Death Watch Read online

Page 8


  But when promotion to Chief Inspector came at last, it was as a kind of booby-prize, which a man would have had to have had no pride at all to accept. And besides, the rank itself was uninviting – a desk job, an administrative cul-de-sac between the working ranks of DI and Superintendent.

  He sighed as he thought about it. It was another reason not to want to go home: since he’d told Irene he’d turned the promotion down, the atmosphere had been so inhospitable it made the surface of Saturn look like the Butlin’s camp at Skeggy by comparison.

  The moment he’d done it, he’d realised from the intensity of his relief how much he’d always dreaded promotion. It was strange that he hadn’t suspected it before. He must have been more affected by Irene’s ambition than he’d thought.

  It was not unprecedented in the Met. There were cases in his own experience of DIs voluntarily going down to DS, in order to get back on the streets and away from the paperwork – and so he had told Irene, defensively.
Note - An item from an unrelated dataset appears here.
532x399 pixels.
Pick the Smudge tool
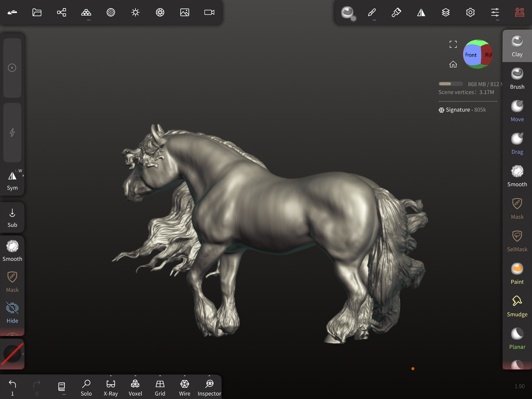(x=517, y=306)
She, of course, had thought he’d gone mad.

  ‘After all these years!’ she raged, tearfully. ‘To throw it away, all of it, with both hands, everything we’ve worked for!’

  ‘I don’t want to spend the rest of my life in a meeting,’ he said. ‘I’m not good at meetings.’

  ‘And you didn’t even have the decency to consult me!’

  Well, yes, that was bad, but of course he had not consulted her – and she knew it – because he’d known she wouldn’t agree with him. She’d been delighted when he was finally offered the promotion. It had touched him to see how happy she was about it, how she’d had no doubts that he deserved it. She had brushed aside his own conviction that he had been promoted merely to shut him up after he had made so much trouble over the Austen case.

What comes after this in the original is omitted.